Aboriginal rights are inherent and protected under the Constitution. Before Canada was a country, Britain recognized that aboriginal people living here had title to land: the Royal Proclamation of 1763 declared that only the British Crown could acquire land from First Nations, and that was typically done through treaties. In most parts of Canada, the British Crown established treaties with First Nations before Confederation. The new Dominion of Canada continued this policy of making treaties before the west was opened for settlement, but in BC, this process was never completed.
When BC joined Confederation in 1871, only 14 treaties on Vancouver Island had been signed, and aboriginal title to the rest of the province was left unresolved. It wasn't until 1970 that Canada's aboriginal peoples were able to pursue aboriginal rights in the Supreme Court of Canada. With the exception of Treaty 8 and negotiations with the Nisga'a Nation, most First Nations had to wait until 1993 to pursue their aboriginal rights through the BC treaty negotiations process.
Section 35 of the Constitution Act, 1982, affirmed that aboriginal title, and the rights that go along with it, exist whether or not there is a treaty. However, Section 35 does not define those rights, and uncertainty about how and where these rights apply can discourage investment and economic development in BC. Treaties provide certainty and will clarify aboriginal rights and title, ownership of BC's land and resources.
Continued uncertainty about how and where aboriginal rights apply discourages investment and economic development in BC. Through the give and take of negotiations, treaties will define aboriginal rights and title, thereby resolving ownership of BC's land and resources.
The BC treaty process, open to all BC First Nations, currently includes 60 First Nations at 49 sets of negotiations. BC treaty negotiations are arguably the most complex set of negotiations Canada has ever undertaken and the most complex treaty negotiations ever undertaken in the world.

**JOB ITEM A**. In the text on aboriginal rights and BC treaties, how many treaties on Vancouver Island had been signed when BC joined Confederation in 1871?
**JOB ITEM B**. Continue the text on aboriginal rights and BC treaties, starting right after its final sentence.

**RAW DATA**.
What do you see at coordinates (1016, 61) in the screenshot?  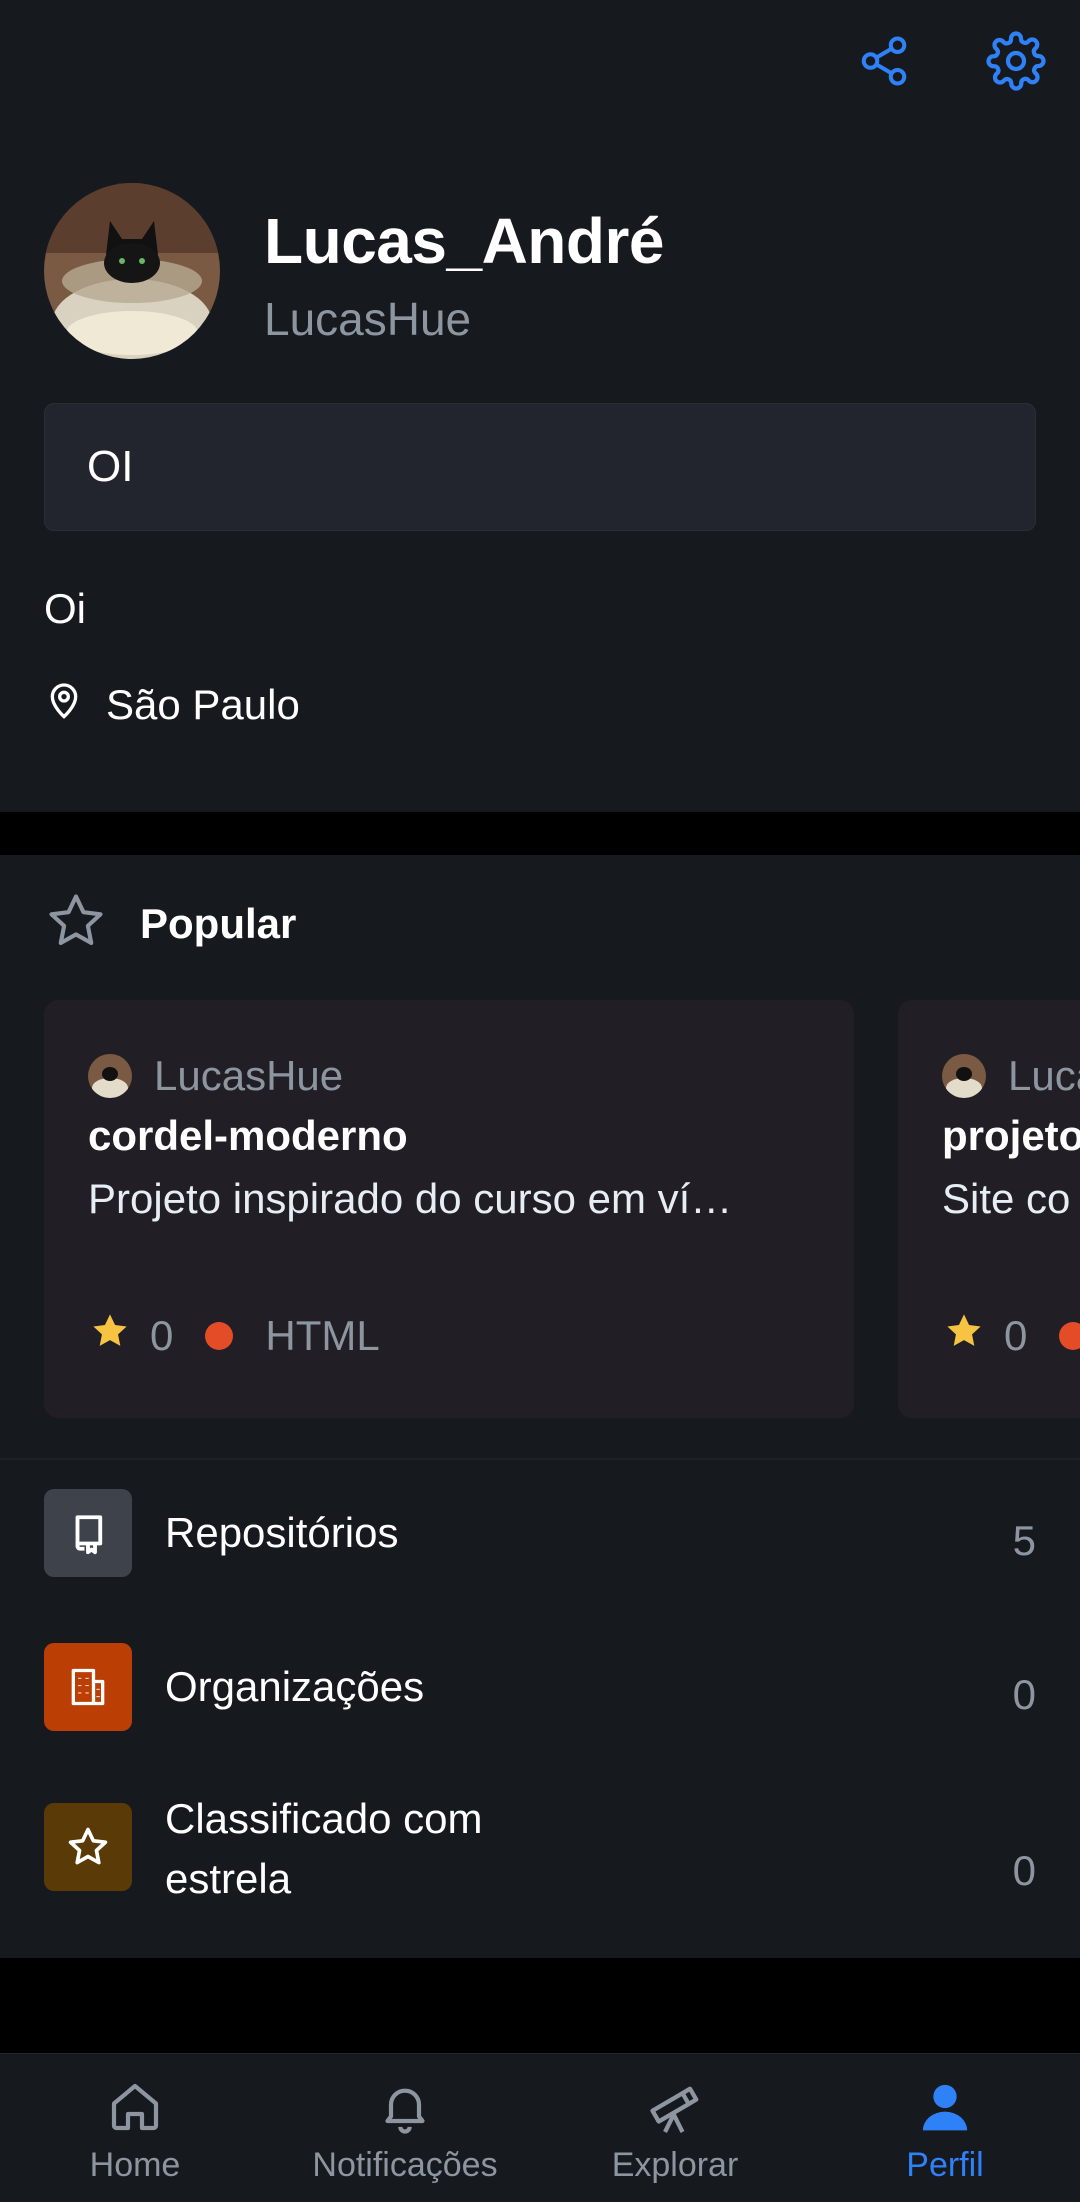 I see `gear-icon` at bounding box center [1016, 61].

**EXERCISE RESPONSE A**. Fourteen.

**EXERCISE RESPONSE B**.
Achieving certainty is an important goal of the treaty negotiations and reconciliation. A new relationship requires a better understanding and therefore greater certainty.
Certainty in a treaty means ownership and the rights, responsibilities and authorities of all parties are clear and predictable. The process for reviewing and amending the treaty must also be fair and predictable.
In all types of negotiations, certainty can be achieved without finality. The challenge is to develop predictable procedures for dealing with issues without extinguishing or impairing those aboriginal rights not specifically dealt with in a treaty. In the past, the Government of Canada required First Nations to “cede, release and surrender” their aboriginal rights in exchange for treaty rights. This is referred to as an “extinguishment model". First Nations in the BC treaty negotiations process reject this approach as fundamentally inconsistent with their inherent rights and survival as Indigenous Peoples.
The parties have explored an approach to certainty known as the 'non-assertion model': the First Nation agrees to not assert any governance-related right other than those exhaustively set out in the governance agreement (for more information see Annual Report 2003 p. 10).
Although there has been progress, much work is still required by treaty tables to close the gap in vision on the certainty issue.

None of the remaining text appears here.